Александр Кондратьев

ГОЛОВА МЕДУЗЫ
Избранные рассказы
Том 1

   

ГОЛОВА МЕДУЗЫ

   Сумерки уже спустились на землю, когда я вошел в пустую круглую комнату, где на черной подставке белела, мерцая во мраке, голова Горгоны-Медузы. Вечерняя мгла скрыла следы жестоких царапин и шрамов на ее правильно-гордом лице; исчезло с него выражение ужаса; змей в волосах не было видно; на губах же, казалось, играла полная тихой скорби улыбка.
   Можно было подумать, что этот обломок некогда славной мраморной статуи мыслил и знал, что я приду его заклинать в час надвигавшейся тьмы, когда просыпаются души немых изваяний. Убедившись, что все двери закрыты, я стал перед лицом Горгоны-Медузы, обвел вокруг себя мелом черту и, наблюдая, чтобы моя тень не переступала пределов этого круга, привычной рукой изобразил нужные знаки. Отрешившись затем на время от всяких дневных волнений и мыслей, я тихим голосом мерно и плавно сказал слова заклинания. Всею душой я стал призывать прекрасный прообраз всех изваяний Медузы, дабы он, низойдя, вступил в общенье со мною. И долго просил я, долго молил, долго пытался заставить сделаться явным и зримым бессмертный двойник, предвечную форму змееволосой дочери Форка, но она не предстала перед очами моими, и лишь беззвучные речи жестоко погубленной девы мог я вызвать из ревнивого мрака в душу мою...
   -- Что тебе надо, северный варвар?! Зачем потревожил ты сон мой?! Мне так отрадно было переживать в сладостной грезе раннее детство мое, когда не думала я о любви, когда не знала позорной муки насилия и не встречала ни той, кто погубила меня, ни того, кто был причиною казни моей!..

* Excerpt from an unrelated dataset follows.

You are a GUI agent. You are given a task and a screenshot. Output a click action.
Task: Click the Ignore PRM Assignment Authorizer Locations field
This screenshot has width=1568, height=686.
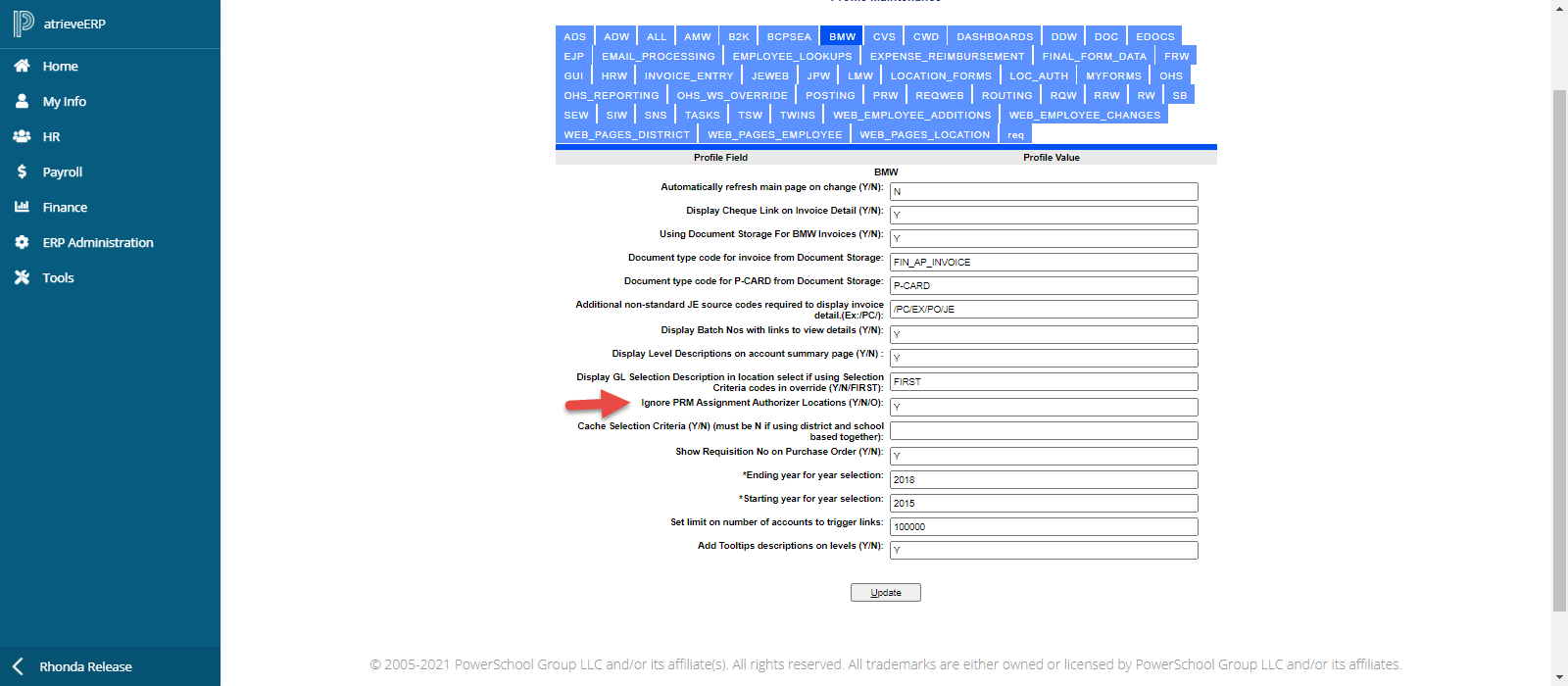pos(1043,407)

   -- Знаю, Змееволосая, тебя погубил сын Данаи, аргосец Персей. Кривым лезвием меча своего он разрубил твою прекрасную шею, и морская трава от крови твоей превратилась в каменно-алый коралл...
   -- Ты мало знаешь, северный варвар. Виновница смерти моей та, кого эллины звали Афиной Палладой. Не Персей, но она лишила меня светлых радостей жизни. Ибо зависть и ревность столь же свойственны вечным богиням, как смертным девам и женщинам...

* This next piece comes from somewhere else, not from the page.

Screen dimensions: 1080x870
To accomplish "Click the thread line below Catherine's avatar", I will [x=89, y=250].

   Далеко отсюда, в той стороне, куда Аполлон угоняет на ночь рыжих коней своей колесницы, беззаботным, нежным цветком выросла я на берегу теплого моря... Сами хранительницы Сада Блаженных, сладким голосом поющие Геспериды, завидовали светлому золоту моих тонкорунных распущенных кос.

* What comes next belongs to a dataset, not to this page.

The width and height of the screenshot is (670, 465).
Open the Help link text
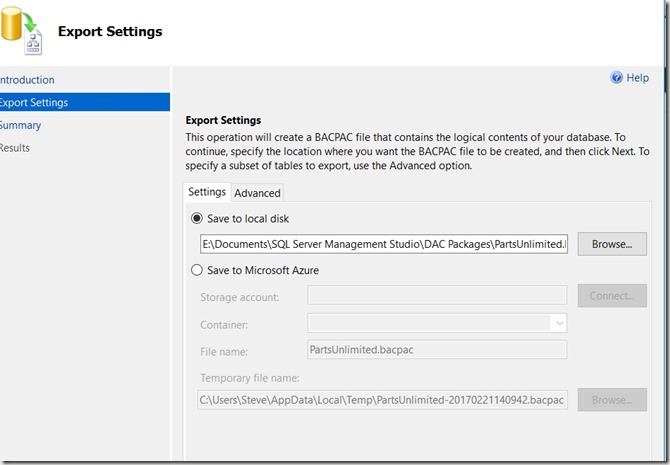click(637, 78)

   И тот, кто заставляет приподниматься волну, под чьей стопою трепещет земля, а под трезубцем кипит океан, остановил на мне взор своих темно-синих очей.
   Мощный брат повелителя Зевса забыл для меня свою Амфитриту, забыл охоту на огромных китов, забыл даже пиры блаженных богов на высоком Олимпе. Дабы обмануть зоркую ревность супруги, повелитель пучин принимал, выходя ко мне на свиданье, излюбленный им вид коня с густою, длинною гривой. В тихий час вечерней прохлады, когда слабее бьют в прибрежные скалы за день уставшие волны и золотисто-алый отблеск зари гаснет на горных вершинах, я выходила к темневшему морю и с нетерпением в сердце ждала.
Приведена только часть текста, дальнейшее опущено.